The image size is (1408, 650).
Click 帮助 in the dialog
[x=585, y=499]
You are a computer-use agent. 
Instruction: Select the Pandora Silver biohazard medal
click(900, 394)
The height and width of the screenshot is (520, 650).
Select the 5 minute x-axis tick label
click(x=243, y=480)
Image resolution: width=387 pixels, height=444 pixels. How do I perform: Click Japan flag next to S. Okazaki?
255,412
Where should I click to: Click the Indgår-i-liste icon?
────
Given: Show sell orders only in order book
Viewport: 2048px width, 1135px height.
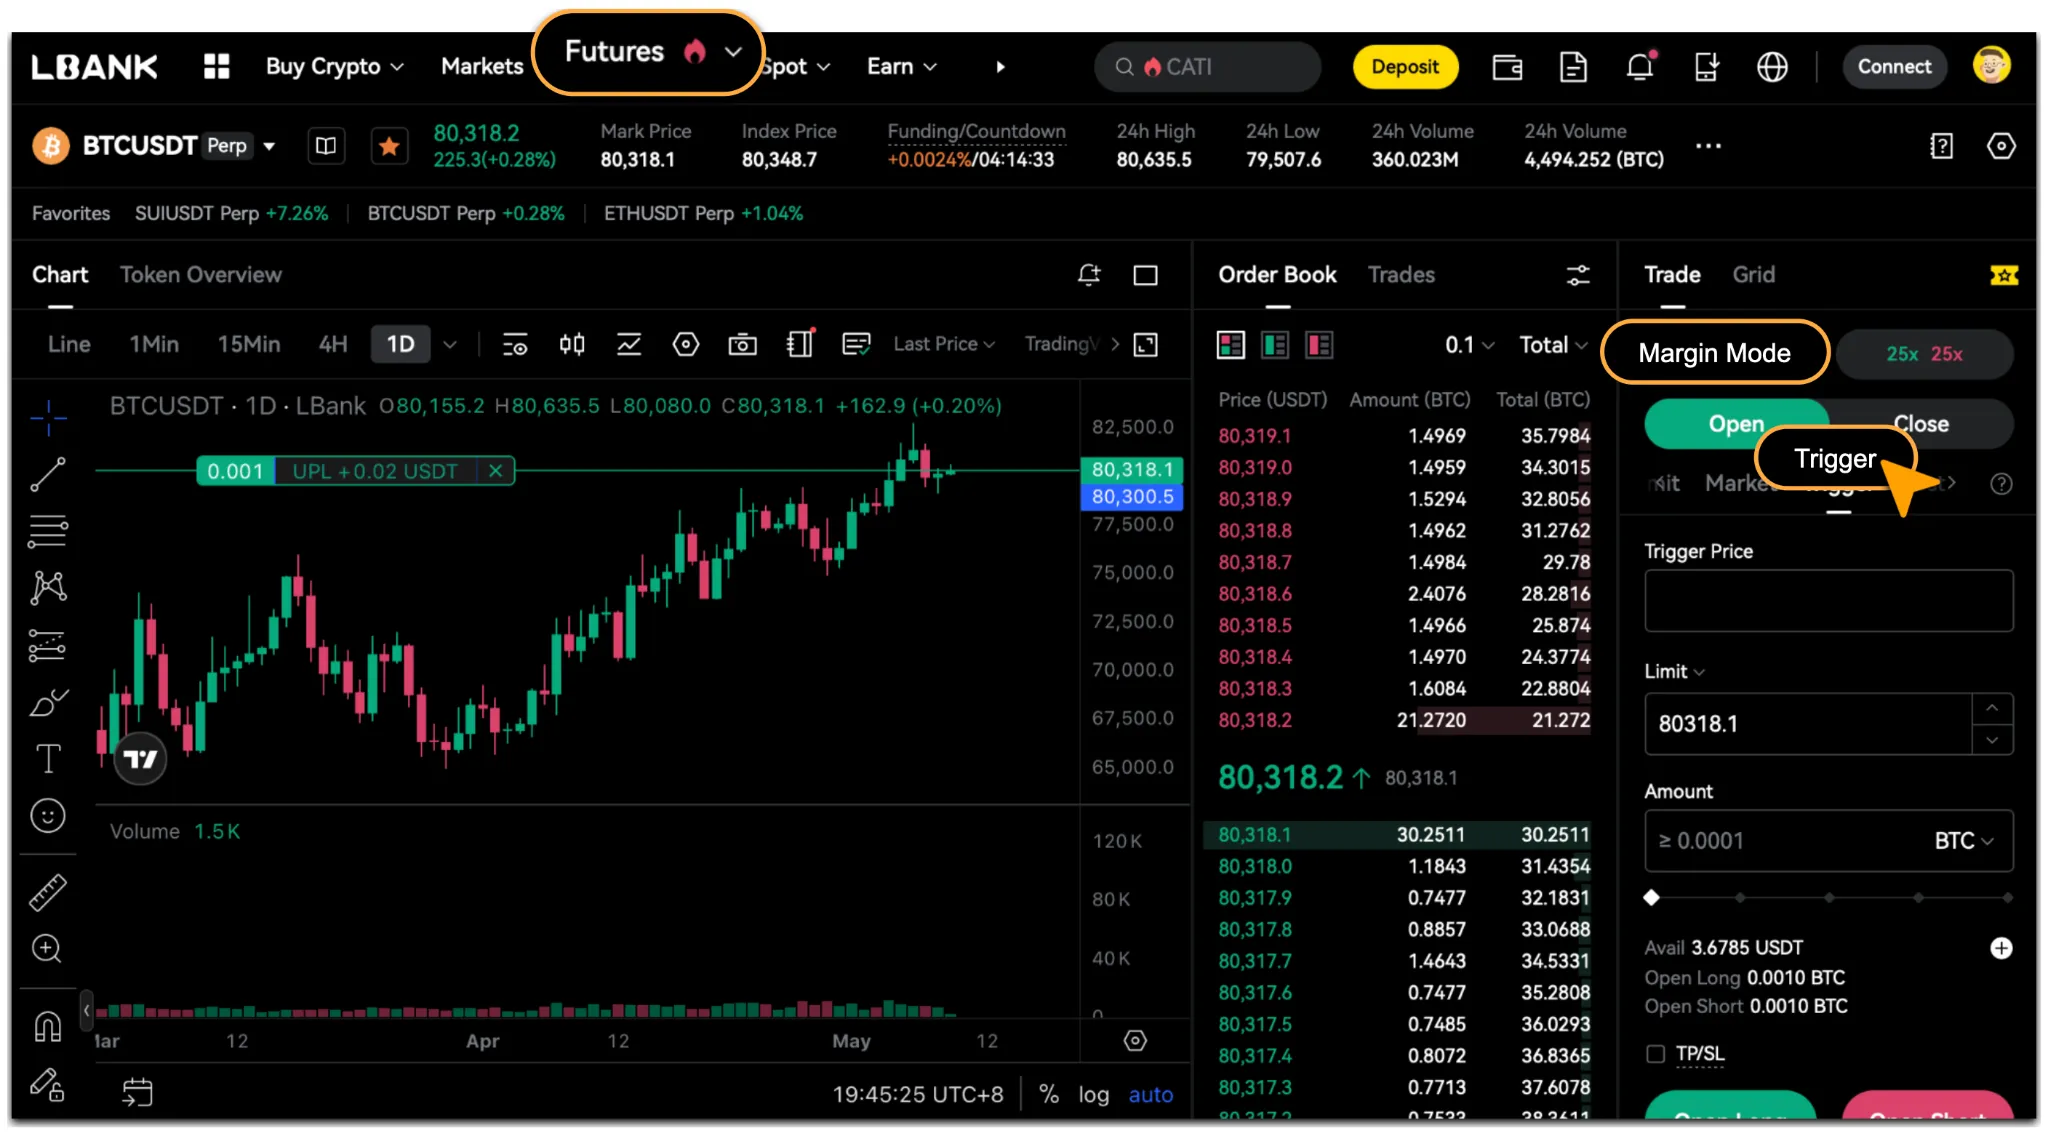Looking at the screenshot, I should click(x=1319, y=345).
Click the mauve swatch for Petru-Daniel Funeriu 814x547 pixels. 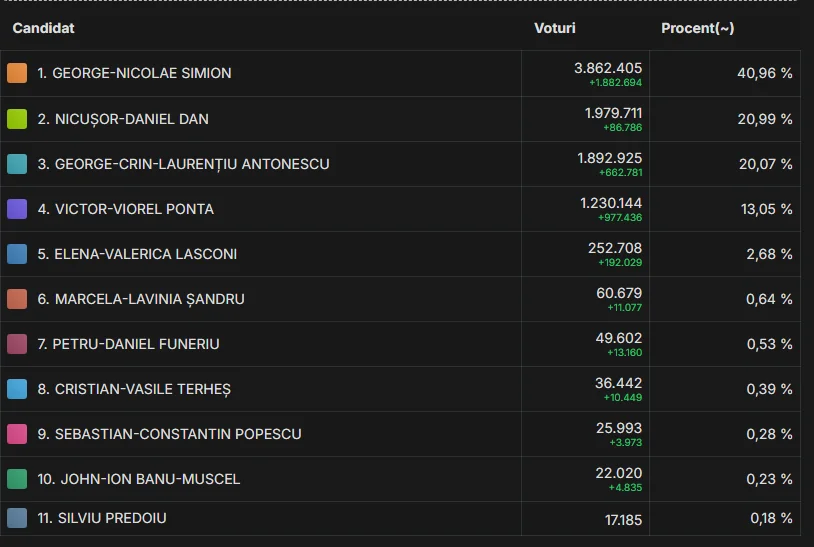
────
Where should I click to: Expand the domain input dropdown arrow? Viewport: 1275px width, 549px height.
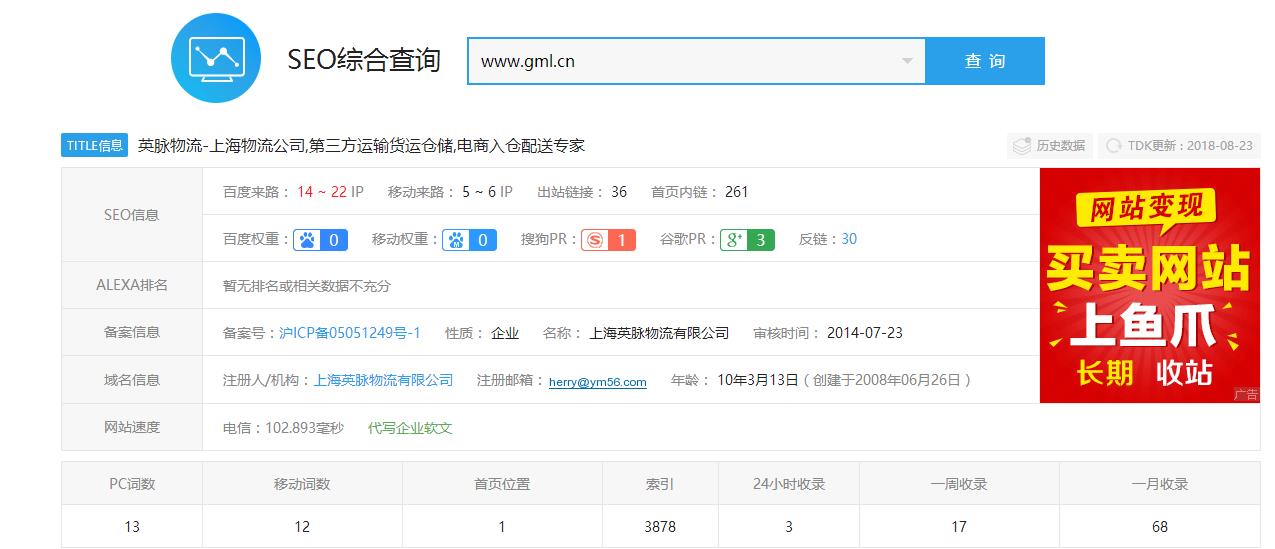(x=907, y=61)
────
Reproduce word for word the material above, beginning with the line that contains "Image resolution: width=387" and ending with the line that contains "Where should I click to: Click".

== Result of the exercise ==
Image resolution: width=387 pixels, height=444 pixels. How do I perform: Click Japan flag next to S. Okazaki?
255,412
Where should I click to: Click the Indgår-i-liste icon?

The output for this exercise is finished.